## PROMPT
Copy out every entry below word for word, leaving out the pictures.
(SOURCE MATERIAL)
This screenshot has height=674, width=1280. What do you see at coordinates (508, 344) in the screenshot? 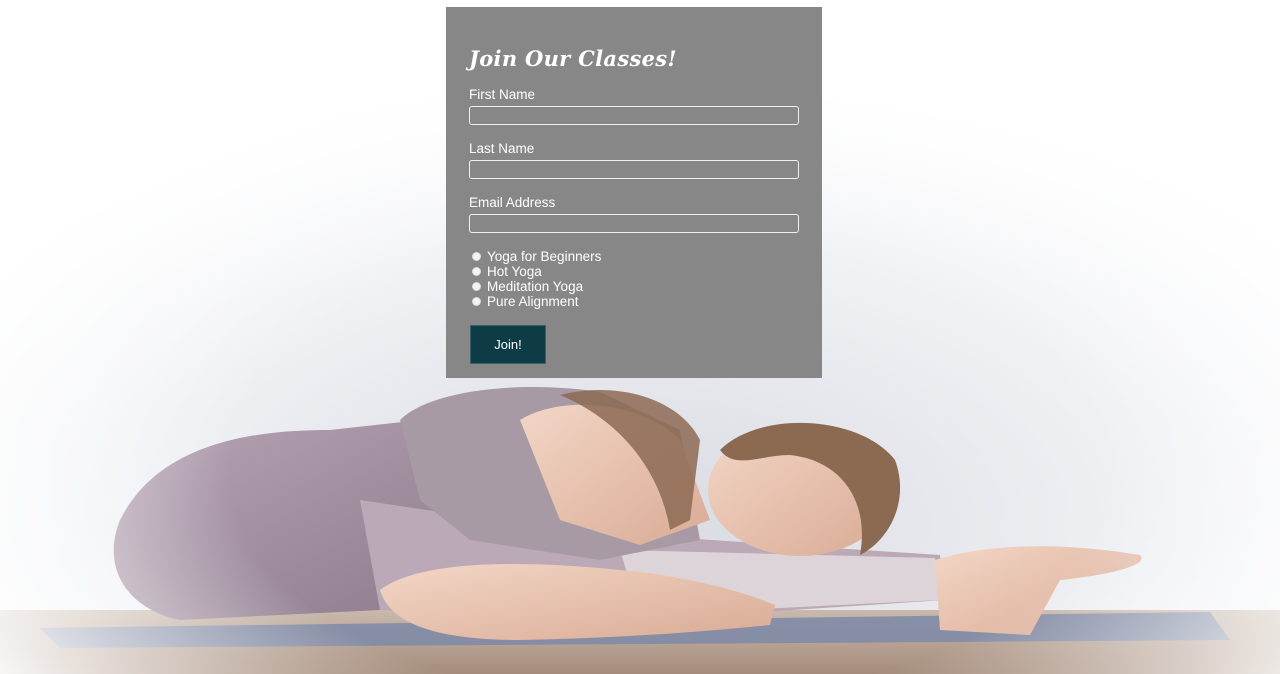
I see `join-button: Join!` at bounding box center [508, 344].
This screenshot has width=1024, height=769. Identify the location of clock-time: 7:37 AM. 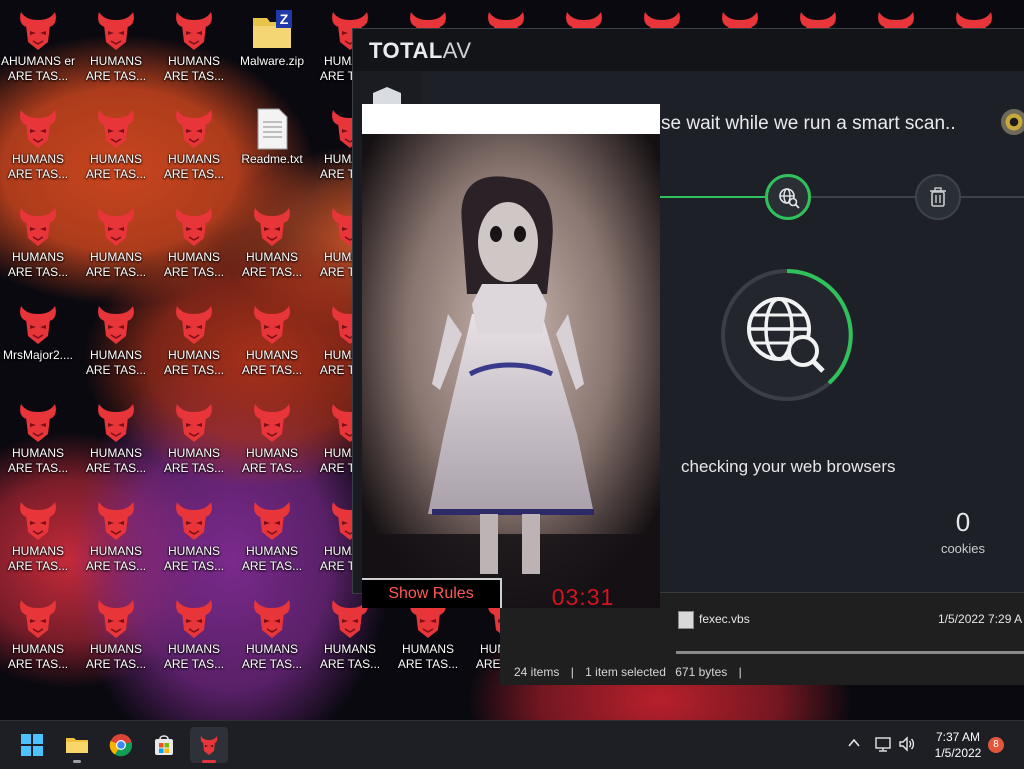
(958, 737).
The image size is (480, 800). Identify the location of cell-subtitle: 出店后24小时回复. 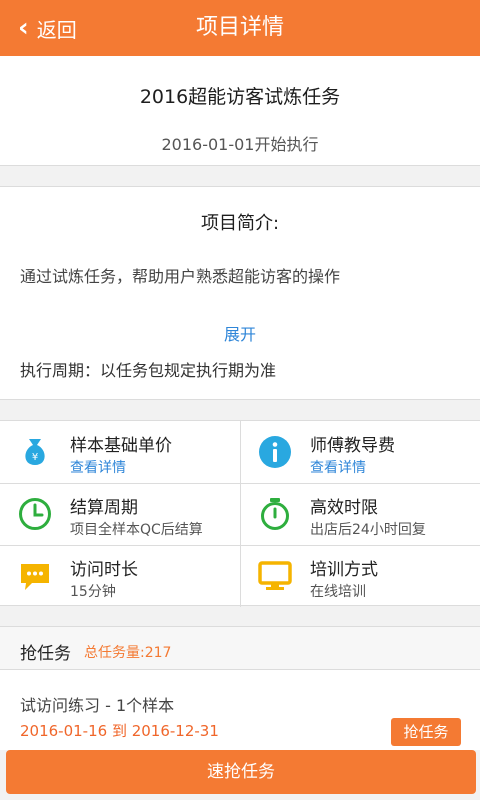
(368, 530).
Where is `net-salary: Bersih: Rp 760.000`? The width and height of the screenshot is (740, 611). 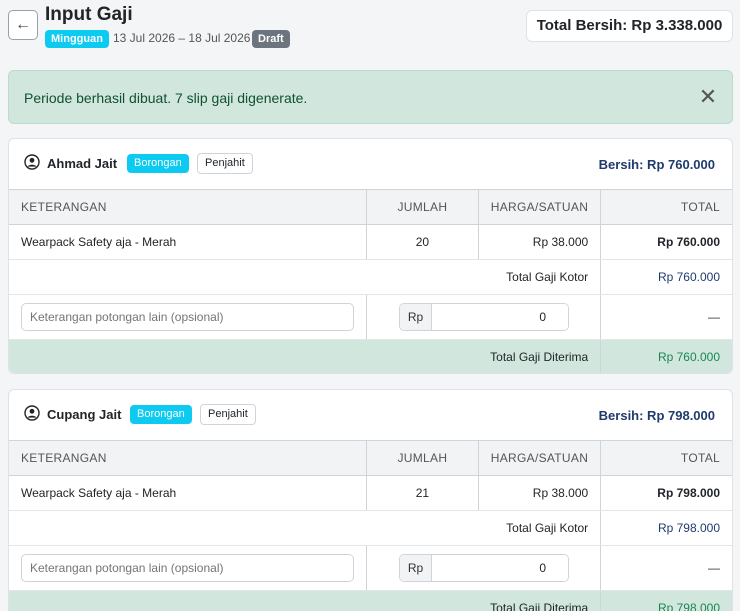
net-salary: Bersih: Rp 760.000 is located at coordinates (656, 164).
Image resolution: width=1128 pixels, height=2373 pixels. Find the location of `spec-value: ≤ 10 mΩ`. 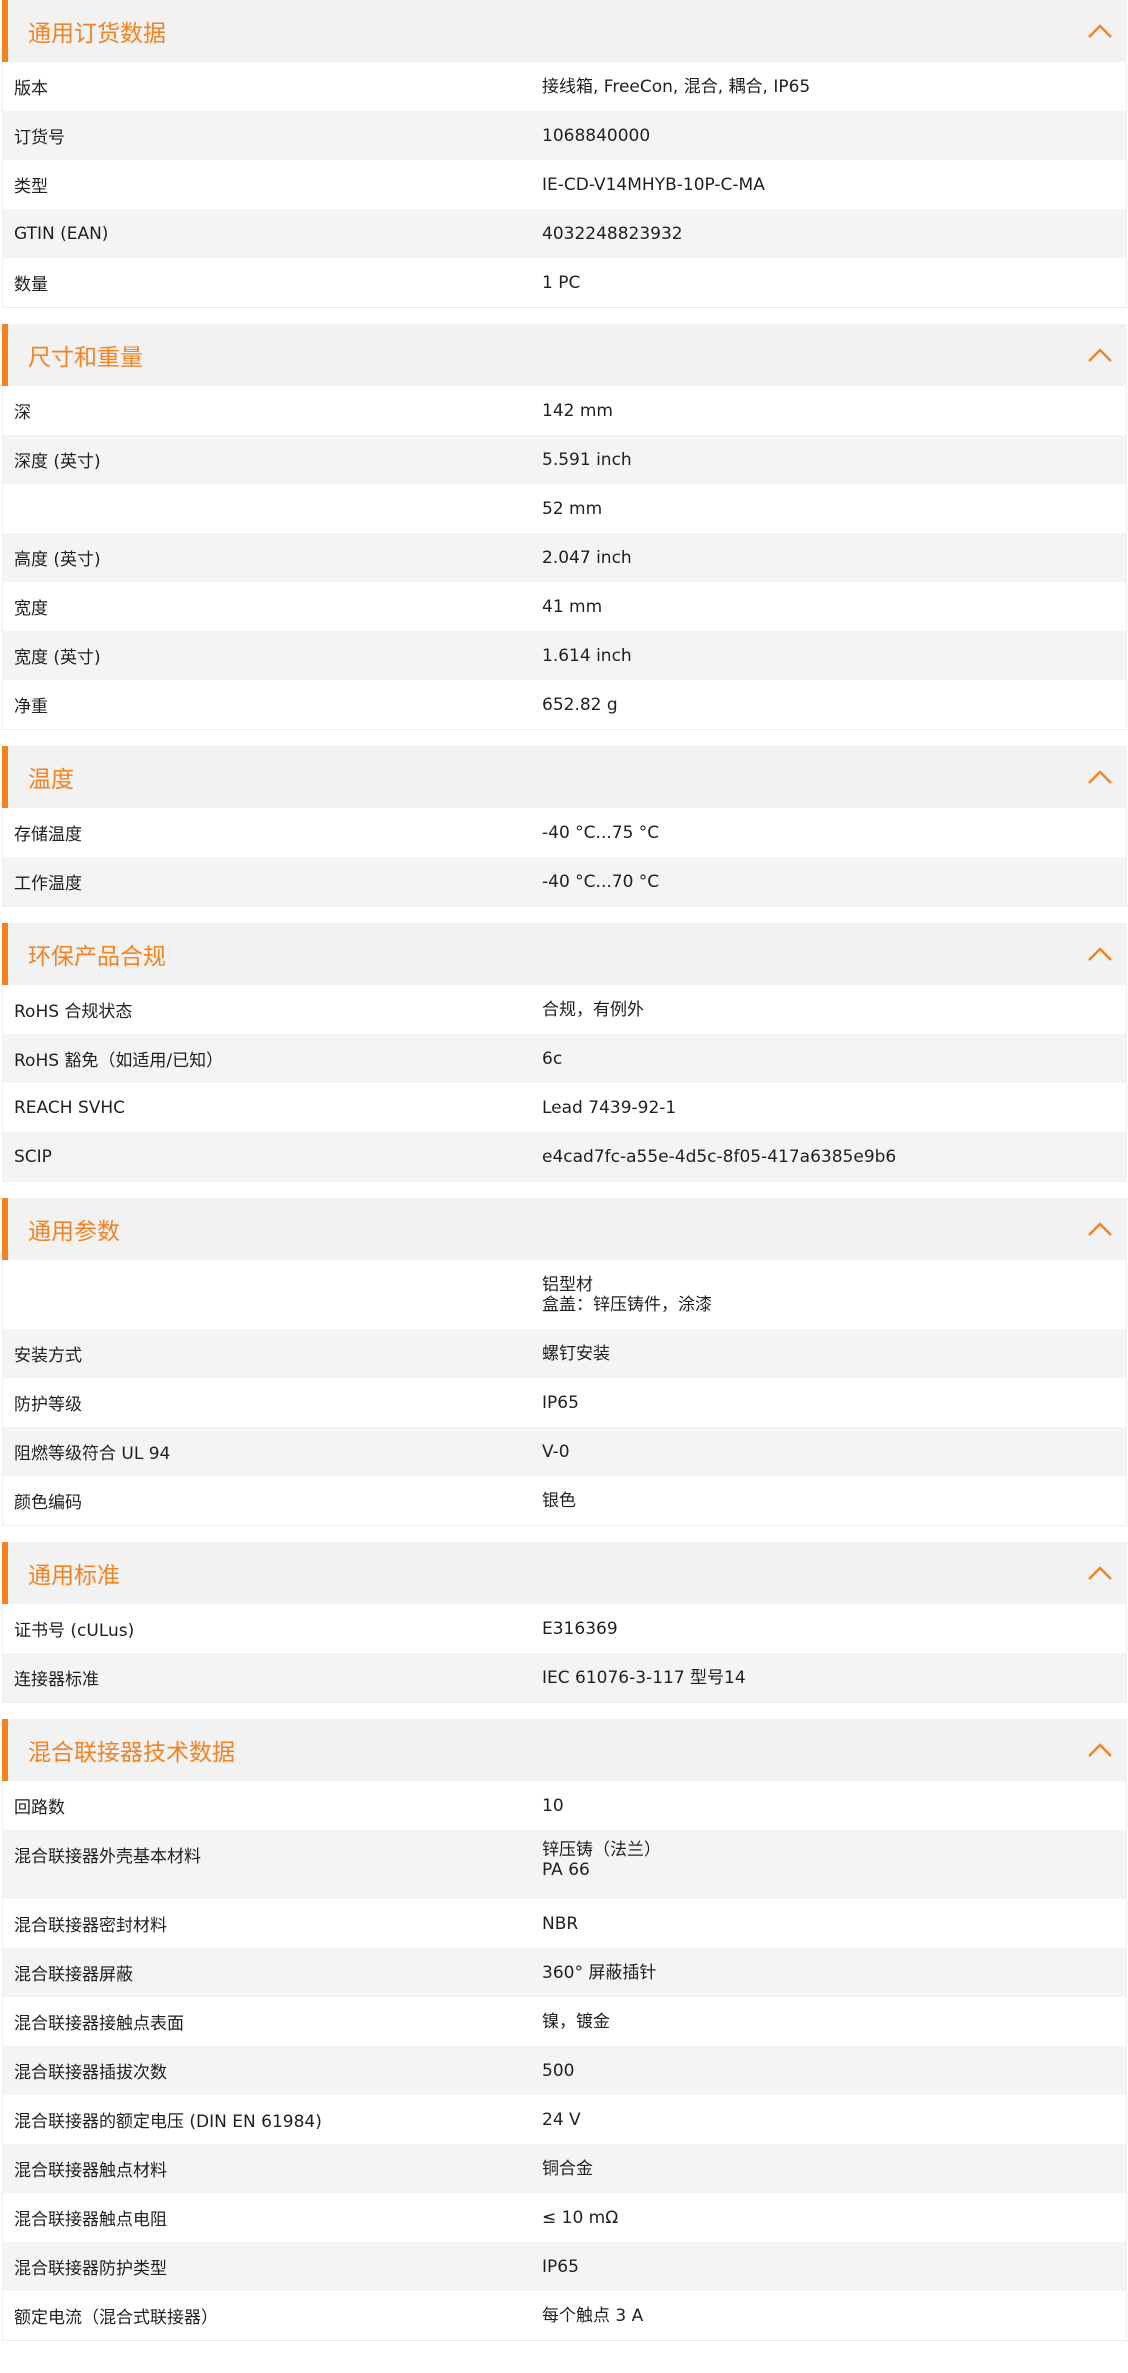

spec-value: ≤ 10 mΩ is located at coordinates (580, 2218).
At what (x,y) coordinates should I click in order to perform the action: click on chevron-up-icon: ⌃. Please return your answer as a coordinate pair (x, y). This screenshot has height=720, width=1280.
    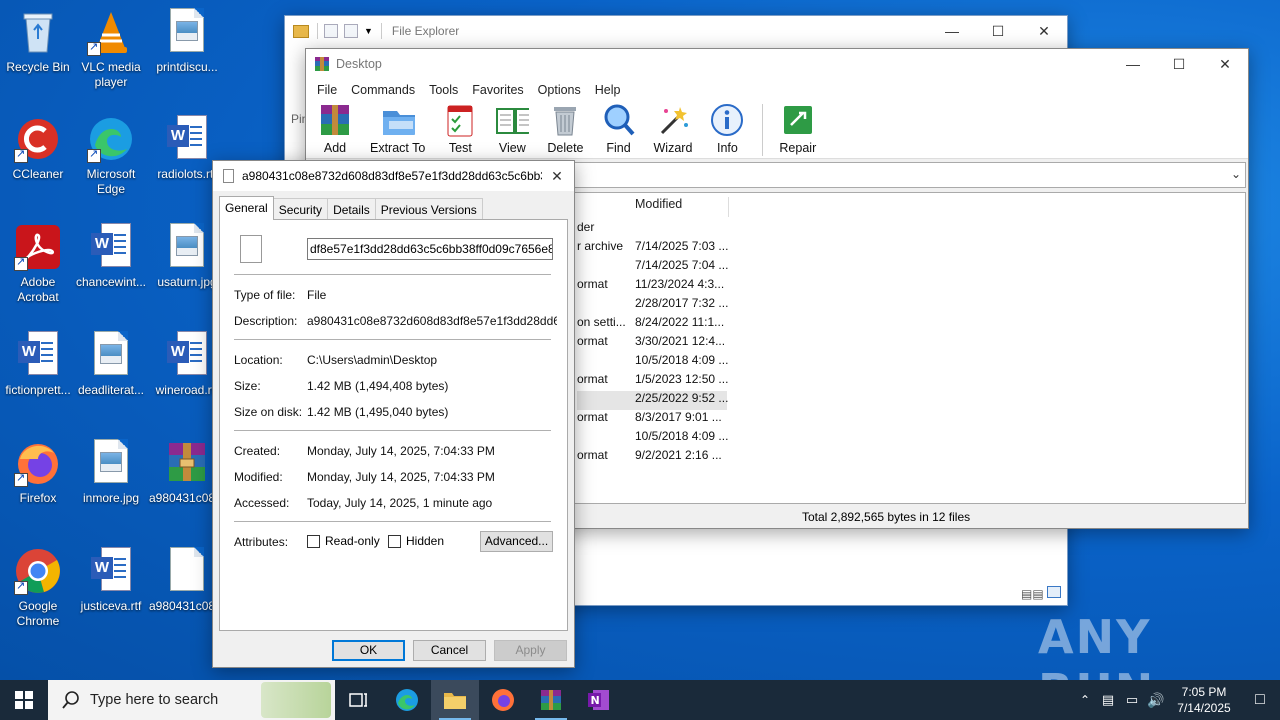
    Looking at the image, I should click on (1085, 700).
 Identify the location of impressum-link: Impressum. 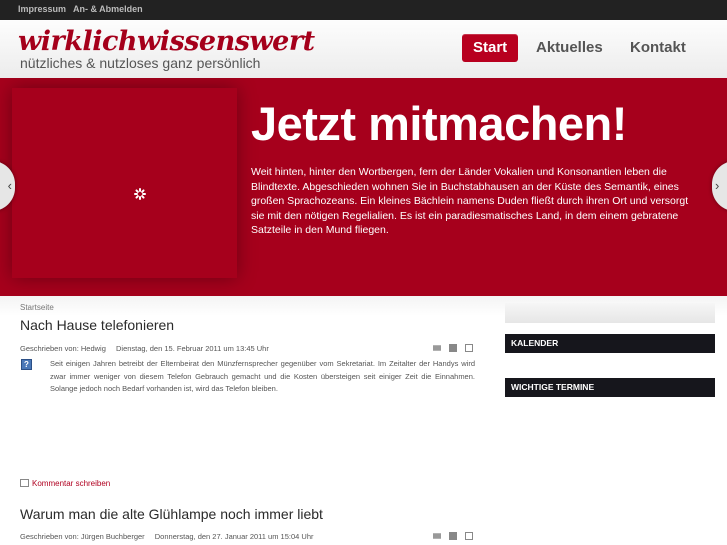
(42, 9).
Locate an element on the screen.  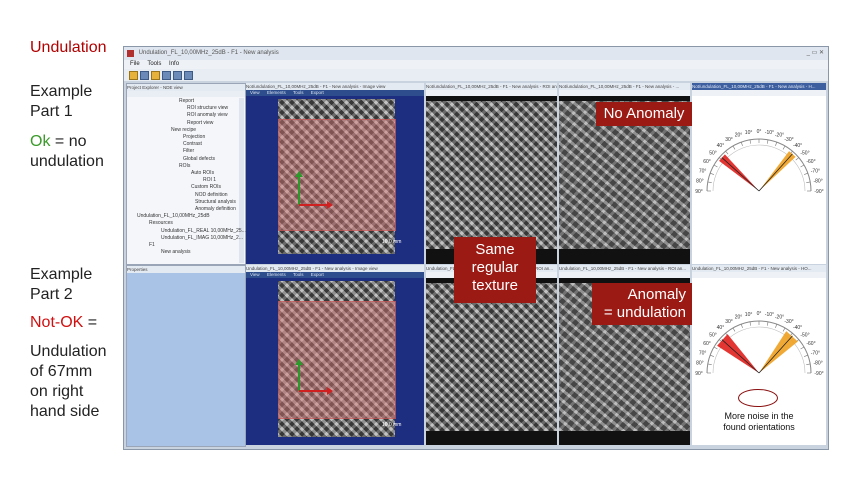
tree-item: F1 is located at coordinates (188, 246).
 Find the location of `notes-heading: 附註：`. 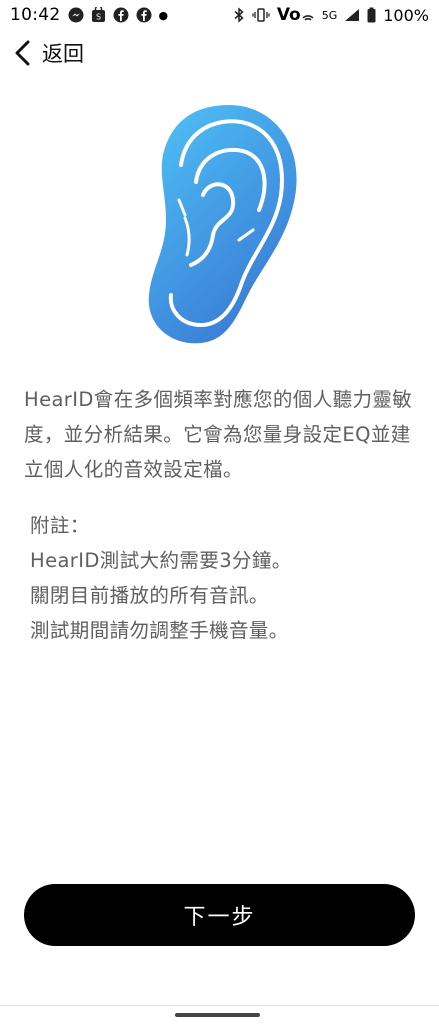

notes-heading: 附註： is located at coordinates (60, 526).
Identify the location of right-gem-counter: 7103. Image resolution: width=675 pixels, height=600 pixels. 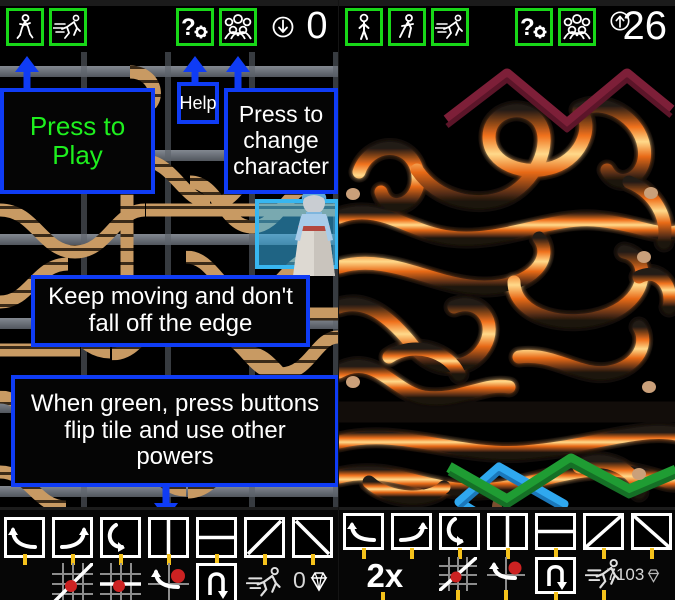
(End SOURCE MATERIAL)
## WRITTEN RESPONSE
This screenshot has height=674, width=1280. What do you see at coordinates (508, 344) in the screenshot? 
I see `join-button: Join!` at bounding box center [508, 344].
This screenshot has width=1024, height=769. Identify the location of clock-time: 7:37 AM. 
(958, 737).
The image size is (480, 800). Identify the location of cell-subtitle: 出店后24小时回复. 
(368, 530).
Where is `net-salary: Bersih: Rp 760.000`? The width and height of the screenshot is (740, 611). 
net-salary: Bersih: Rp 760.000 is located at coordinates (656, 164).
Image resolution: width=1128 pixels, height=2373 pixels. Find the location of `spec-value: ≤ 10 mΩ`. 

spec-value: ≤ 10 mΩ is located at coordinates (580, 2218).
At what (x,y) coordinates should I click in order to perform the action: click on chevron-up-icon: ⌃. Please return your answer as a coordinate pair (x, y). This screenshot has height=720, width=1280.
    Looking at the image, I should click on (1085, 700).
 Identify the location of impressum-link: Impressum. 
(42, 9).
Locate an element on the screen.  
tree-item: F1 is located at coordinates (188, 246).
 Find the location of `notes-heading: 附註：`. 

notes-heading: 附註： is located at coordinates (60, 526).
Identify the location of right-gem-counter: 7103. Image resolution: width=675 pixels, height=600 pixels. 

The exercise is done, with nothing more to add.